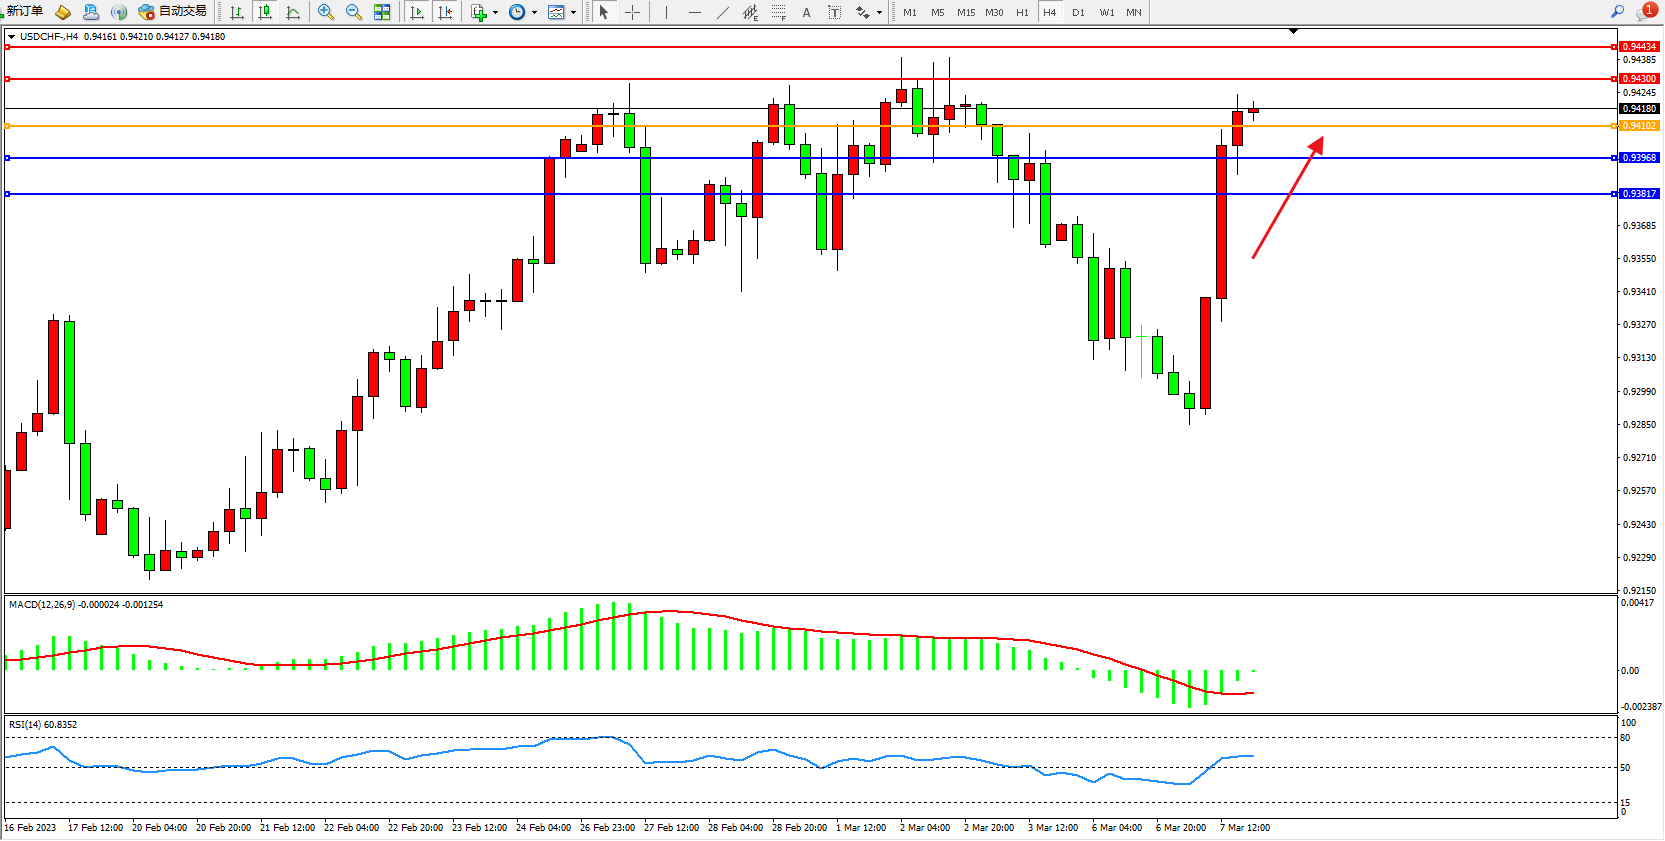Viewport: 1665px width, 841px height.
Task: Switch chart to candlestick display mode
Action: tap(265, 12)
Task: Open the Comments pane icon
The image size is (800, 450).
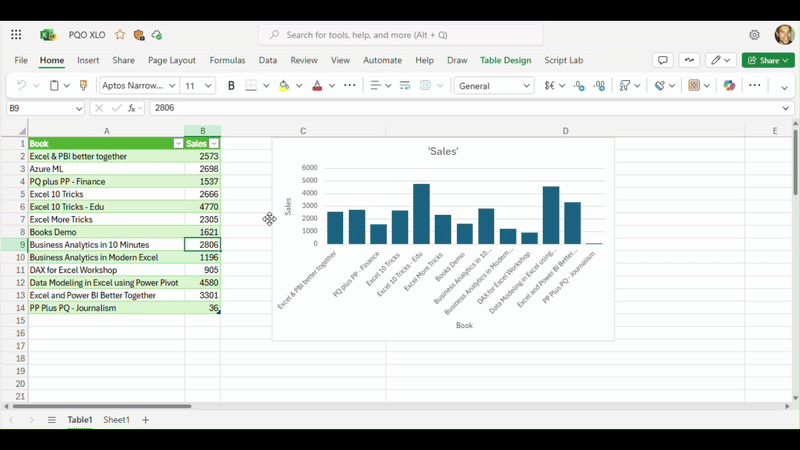Action: click(x=662, y=60)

#####

EXERCISE AIM >>
Nothing but the lines from the line containing "Task: Open the Comments pane icon" through the last line of the records above should be written out, exactly and without the pictures.

EXERCISE RESPONSE >>
Task: Open the Comments pane icon
The image size is (800, 450).
Action: click(x=662, y=60)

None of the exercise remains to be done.